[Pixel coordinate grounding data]
>>>
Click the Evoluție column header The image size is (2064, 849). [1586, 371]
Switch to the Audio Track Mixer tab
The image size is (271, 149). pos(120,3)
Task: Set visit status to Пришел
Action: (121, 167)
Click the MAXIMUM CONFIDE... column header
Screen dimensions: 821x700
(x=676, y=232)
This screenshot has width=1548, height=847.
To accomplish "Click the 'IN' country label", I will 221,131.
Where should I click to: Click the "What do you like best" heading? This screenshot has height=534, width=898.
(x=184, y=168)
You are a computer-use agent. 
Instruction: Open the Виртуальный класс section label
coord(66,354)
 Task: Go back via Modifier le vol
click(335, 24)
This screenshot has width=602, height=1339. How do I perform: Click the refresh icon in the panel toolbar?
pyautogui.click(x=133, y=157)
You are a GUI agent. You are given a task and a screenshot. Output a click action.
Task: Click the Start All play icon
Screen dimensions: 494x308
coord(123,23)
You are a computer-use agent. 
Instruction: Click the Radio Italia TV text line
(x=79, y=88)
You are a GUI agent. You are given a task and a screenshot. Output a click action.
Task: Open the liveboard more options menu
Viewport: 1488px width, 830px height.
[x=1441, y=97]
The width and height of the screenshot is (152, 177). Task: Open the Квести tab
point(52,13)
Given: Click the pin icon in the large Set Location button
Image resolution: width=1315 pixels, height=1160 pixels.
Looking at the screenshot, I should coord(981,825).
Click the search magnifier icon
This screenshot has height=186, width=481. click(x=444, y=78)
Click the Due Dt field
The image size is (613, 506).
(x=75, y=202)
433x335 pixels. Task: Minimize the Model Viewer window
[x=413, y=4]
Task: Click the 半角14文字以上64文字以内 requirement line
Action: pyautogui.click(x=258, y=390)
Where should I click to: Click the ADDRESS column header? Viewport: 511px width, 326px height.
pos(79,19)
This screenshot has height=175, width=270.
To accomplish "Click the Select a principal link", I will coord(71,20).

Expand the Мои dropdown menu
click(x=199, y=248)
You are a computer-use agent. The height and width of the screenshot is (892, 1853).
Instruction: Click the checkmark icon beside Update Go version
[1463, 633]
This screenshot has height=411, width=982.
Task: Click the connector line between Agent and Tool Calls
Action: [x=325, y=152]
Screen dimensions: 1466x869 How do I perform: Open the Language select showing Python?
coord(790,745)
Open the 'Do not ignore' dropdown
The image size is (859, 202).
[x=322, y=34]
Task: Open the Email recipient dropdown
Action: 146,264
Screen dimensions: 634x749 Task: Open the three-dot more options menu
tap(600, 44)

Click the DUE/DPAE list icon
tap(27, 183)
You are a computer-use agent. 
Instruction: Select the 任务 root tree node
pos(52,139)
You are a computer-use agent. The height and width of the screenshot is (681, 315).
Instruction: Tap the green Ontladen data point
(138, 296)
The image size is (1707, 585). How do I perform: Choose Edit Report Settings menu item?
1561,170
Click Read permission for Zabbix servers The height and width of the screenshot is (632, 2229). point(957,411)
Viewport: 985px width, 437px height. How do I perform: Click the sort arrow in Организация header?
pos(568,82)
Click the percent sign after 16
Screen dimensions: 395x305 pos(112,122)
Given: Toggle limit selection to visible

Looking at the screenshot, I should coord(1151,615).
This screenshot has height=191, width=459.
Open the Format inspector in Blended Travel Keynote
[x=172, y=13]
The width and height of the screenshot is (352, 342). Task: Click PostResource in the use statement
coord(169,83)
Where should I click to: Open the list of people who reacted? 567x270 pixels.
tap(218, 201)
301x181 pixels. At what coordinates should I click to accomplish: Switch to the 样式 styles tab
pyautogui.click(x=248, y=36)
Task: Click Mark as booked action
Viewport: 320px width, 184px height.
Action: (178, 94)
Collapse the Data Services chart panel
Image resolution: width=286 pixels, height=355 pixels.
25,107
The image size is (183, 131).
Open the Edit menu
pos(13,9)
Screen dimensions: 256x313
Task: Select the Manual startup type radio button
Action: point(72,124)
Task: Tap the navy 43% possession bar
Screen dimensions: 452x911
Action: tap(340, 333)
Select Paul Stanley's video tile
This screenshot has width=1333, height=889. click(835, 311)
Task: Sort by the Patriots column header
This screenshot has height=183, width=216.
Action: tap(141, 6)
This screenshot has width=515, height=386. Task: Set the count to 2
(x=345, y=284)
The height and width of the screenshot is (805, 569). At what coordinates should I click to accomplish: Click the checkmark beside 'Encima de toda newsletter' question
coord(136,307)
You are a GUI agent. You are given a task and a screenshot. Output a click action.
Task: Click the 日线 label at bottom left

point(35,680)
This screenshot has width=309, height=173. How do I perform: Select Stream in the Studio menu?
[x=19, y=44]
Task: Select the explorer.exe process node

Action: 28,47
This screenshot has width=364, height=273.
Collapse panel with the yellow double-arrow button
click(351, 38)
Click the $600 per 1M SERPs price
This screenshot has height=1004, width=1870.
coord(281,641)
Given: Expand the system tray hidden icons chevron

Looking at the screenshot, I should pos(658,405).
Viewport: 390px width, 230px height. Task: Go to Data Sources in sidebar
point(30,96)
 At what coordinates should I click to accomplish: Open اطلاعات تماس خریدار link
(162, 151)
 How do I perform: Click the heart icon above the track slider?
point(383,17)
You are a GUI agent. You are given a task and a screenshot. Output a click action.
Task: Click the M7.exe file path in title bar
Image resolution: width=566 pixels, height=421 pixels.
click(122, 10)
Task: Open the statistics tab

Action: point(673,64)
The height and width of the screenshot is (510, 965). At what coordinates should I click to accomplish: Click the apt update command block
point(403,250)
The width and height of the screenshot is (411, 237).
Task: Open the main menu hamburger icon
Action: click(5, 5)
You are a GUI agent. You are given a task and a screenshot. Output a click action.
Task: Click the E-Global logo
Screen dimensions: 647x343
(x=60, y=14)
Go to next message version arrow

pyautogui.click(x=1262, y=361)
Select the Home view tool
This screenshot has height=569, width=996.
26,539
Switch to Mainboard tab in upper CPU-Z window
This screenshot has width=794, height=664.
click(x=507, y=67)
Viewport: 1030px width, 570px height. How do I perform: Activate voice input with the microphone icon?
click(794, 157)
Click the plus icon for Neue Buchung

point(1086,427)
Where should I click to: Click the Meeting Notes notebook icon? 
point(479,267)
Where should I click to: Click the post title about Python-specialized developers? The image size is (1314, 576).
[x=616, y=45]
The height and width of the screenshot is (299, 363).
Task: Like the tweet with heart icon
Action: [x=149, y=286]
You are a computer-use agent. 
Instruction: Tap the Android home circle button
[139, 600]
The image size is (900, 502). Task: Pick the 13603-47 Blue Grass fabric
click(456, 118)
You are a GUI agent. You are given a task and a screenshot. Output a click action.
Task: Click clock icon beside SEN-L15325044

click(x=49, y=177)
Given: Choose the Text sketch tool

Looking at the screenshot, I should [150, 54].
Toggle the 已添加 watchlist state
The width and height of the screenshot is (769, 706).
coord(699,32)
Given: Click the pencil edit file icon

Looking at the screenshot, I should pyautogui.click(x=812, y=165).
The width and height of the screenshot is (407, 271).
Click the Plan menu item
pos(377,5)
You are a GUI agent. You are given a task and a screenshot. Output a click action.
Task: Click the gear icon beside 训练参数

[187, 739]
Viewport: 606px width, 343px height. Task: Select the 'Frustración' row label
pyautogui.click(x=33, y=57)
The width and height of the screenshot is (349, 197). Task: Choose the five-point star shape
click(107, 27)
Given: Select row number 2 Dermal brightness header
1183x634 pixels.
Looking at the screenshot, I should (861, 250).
<<<
§ **About this exercise**:
All records should be returned verbatim, none left out.

§ **Response to the task**:
Click the Evoluție column header The image size is (2064, 849). [1586, 371]
Switch to the Audio Track Mixer tab
The image size is (271, 149). pos(120,3)
Task: Set visit status to Пришел
Action: (121, 167)
Click the MAXIMUM CONFIDE... column header
Screen dimensions: 821x700
(x=676, y=232)
This screenshot has width=1548, height=847.
To accomplish "Click the 'IN' country label", I will 221,131.
Where should I click to: Click the "What do you like best" heading? This screenshot has height=534, width=898.
(x=184, y=168)
You are a computer-use agent. 
Instruction: Open the Виртуальный класс section label
coord(66,354)
 Task: Go back via Modifier le vol
click(335, 24)
This screenshot has width=602, height=1339. How do I perform: Click the refresh icon in the panel toolbar?
pyautogui.click(x=133, y=157)
You are a GUI agent. You are given a task and a screenshot. Output a click action.
Task: Click the Start All play icon
Screen dimensions: 494x308
coord(123,23)
You are a computer-use agent. 
Instruction: Click the Radio Italia TV text line
(x=79, y=88)
You are a GUI agent. You are given a task and a screenshot. Output a click action.
Task: Open the liveboard more options menu
Viewport: 1488px width, 830px height.
[x=1441, y=97]
The width and height of the screenshot is (152, 177). Task: Open the Квести tab
point(52,13)
Given: Click the pin icon in the large Set Location button
Image resolution: width=1315 pixels, height=1160 pixels.
Looking at the screenshot, I should coord(981,825).
Click the search magnifier icon
This screenshot has height=186, width=481. click(x=444, y=78)
Click the Due Dt field
The image size is (613, 506).
(x=75, y=202)
433x335 pixels. Task: Minimize the Model Viewer window
[x=413, y=4]
Task: Click the 半角14文字以上64文字以内 requirement line
Action: pyautogui.click(x=258, y=390)
Where should I click to: Click the ADDRESS column header? Viewport: 511px width, 326px height.
pos(79,19)
This screenshot has height=175, width=270.
To accomplish "Click the Select a principal link", I will coord(71,20).

Expand the Мои dropdown menu
click(x=199, y=248)
You are a computer-use agent. The height and width of the screenshot is (892, 1853).
Instruction: Click the checkmark icon beside Update Go version
[1463, 633]
This screenshot has height=411, width=982.
Task: Click the connector line between Agent and Tool Calls
Action: [x=325, y=152]
Screen dimensions: 1466x869 How do I perform: Open the Language select showing Python?
coord(790,745)
Open the 'Do not ignore' dropdown
The image size is (859, 202).
[x=322, y=34]
Task: Open the Email recipient dropdown
Action: 146,264
Screen dimensions: 634x749 Task: Open the three-dot more options menu
tap(600, 44)

Click the DUE/DPAE list icon
tap(27, 183)
You are a computer-use agent. 
Instruction: Select the 任务 root tree node
pos(52,139)
You are a computer-use agent. The height and width of the screenshot is (681, 315).
Instruction: Tap the green Ontladen data point
(138, 296)
The image size is (1707, 585). How do I perform: Choose Edit Report Settings menu item?
1561,170
Click Read permission for Zabbix servers The height and width of the screenshot is (632, 2229). point(957,411)
Viewport: 985px width, 437px height. How do I perform: Click the sort arrow in Организация header?
pos(568,82)
Click the percent sign after 16
Screen dimensions: 395x305 pos(112,122)
Given: Toggle limit selection to visible

Looking at the screenshot, I should coord(1151,615).
This screenshot has height=191, width=459.
Open the Format inspector in Blended Travel Keynote
[x=172, y=13]
The width and height of the screenshot is (352, 342). Task: Click PostResource in the use statement
coord(169,83)
Where should I click to: Open the list of people who reacted? 567x270 pixels.
tap(218, 201)
301x181 pixels. At what coordinates should I click to accomplish: Switch to the 样式 styles tab
pyautogui.click(x=248, y=36)
Task: Click Mark as booked action
Viewport: 320px width, 184px height.
Action: (178, 94)
Collapse the Data Services chart panel
Image resolution: width=286 pixels, height=355 pixels.
25,107
The image size is (183, 131).
Open the Edit menu
pos(13,9)
Screen dimensions: 256x313
Task: Select the Manual startup type radio button
Action: point(72,124)
Task: Tap the navy 43% possession bar
Screen dimensions: 452x911
Action: tap(340, 333)
Select Paul Stanley's video tile
This screenshot has width=1333, height=889. click(835, 311)
Task: Sort by the Patriots column header
This screenshot has height=183, width=216.
Action: tap(141, 6)
This screenshot has width=515, height=386. Task: Set the count to 2
(x=345, y=284)
The height and width of the screenshot is (805, 569). At what coordinates should I click to accomplish: Click the checkmark beside 'Encima de toda newsletter' question
coord(136,307)
You are a GUI agent. You are given a task and a screenshot. Output a click action.
Task: Click the 日线 label at bottom left

point(35,680)
This screenshot has width=309, height=173. How do I perform: Select Stream in the Studio menu?
[x=19, y=44]
Task: Select the explorer.exe process node

Action: 28,47
This screenshot has width=364, height=273.
Collapse panel with the yellow double-arrow button
click(351, 38)
Click the $600 per 1M SERPs price
This screenshot has height=1004, width=1870.
coord(281,641)
Given: Expand the system tray hidden icons chevron

Looking at the screenshot, I should pos(658,405).
Viewport: 390px width, 230px height. Task: Go to Data Sources in sidebar
point(30,96)
 At what coordinates should I click to accomplish: Open اطلاعات تماس خریدار link
(162, 151)
 How do I perform: Click the heart icon above the track slider?
point(383,17)
You are a GUI agent. You are given a task and a screenshot. Output a click action.
Task: Click the M7.exe file path in title bar
Image resolution: width=566 pixels, height=421 pixels.
click(122, 10)
Task: Open the statistics tab

Action: point(673,64)
The height and width of the screenshot is (510, 965). At what coordinates should I click to accomplish: Click the apt update command block
point(403,250)
The width and height of the screenshot is (411, 237).
Task: Open the main menu hamburger icon
Action: click(5, 5)
You are a GUI agent. You are given a task and a screenshot. Output a click action.
Task: Click the E-Global logo
Screen dimensions: 647x343
(x=60, y=14)
Go to next message version arrow

pyautogui.click(x=1262, y=361)
Select the Home view tool
This screenshot has height=569, width=996.
26,539
Switch to Mainboard tab in upper CPU-Z window
This screenshot has width=794, height=664.
click(x=507, y=67)
Viewport: 1030px width, 570px height. How do I perform: Activate voice input with the microphone icon?
click(794, 157)
Click the plus icon for Neue Buchung

point(1086,427)
Where should I click to: Click the Meeting Notes notebook icon? 
point(479,267)
Where should I click to: Click the post title about Python-specialized developers? The image size is (1314, 576).
[x=616, y=45]
The height and width of the screenshot is (299, 363).
Task: Like the tweet with heart icon
Action: [x=149, y=286]
You are a computer-use agent. 
Instruction: Tap the Android home circle button
[139, 600]
The image size is (900, 502). Task: Pick the 13603-47 Blue Grass fabric
click(456, 118)
You are a GUI agent. You are given a task and a screenshot. Output a click action.
Task: Click clock icon beside SEN-L15325044

click(x=49, y=177)
Given: Choose the Text sketch tool

Looking at the screenshot, I should [150, 54].
Toggle the 已添加 watchlist state
The width and height of the screenshot is (769, 706).
coord(699,32)
Given: Click the pencil edit file icon

Looking at the screenshot, I should pyautogui.click(x=812, y=165).
The width and height of the screenshot is (407, 271).
Click the Plan menu item
pos(377,5)
You are a GUI agent. You are given a task and a screenshot. Output a click action.
Task: Click the gear icon beside 训练参数

[187, 739]
Viewport: 606px width, 343px height. Task: Select the 'Frustración' row label
pyautogui.click(x=33, y=57)
The width and height of the screenshot is (349, 197). Task: Choose the five-point star shape
click(107, 27)
Given: Select row number 2 Dermal brightness header
1183x634 pixels.
Looking at the screenshot, I should (861, 250).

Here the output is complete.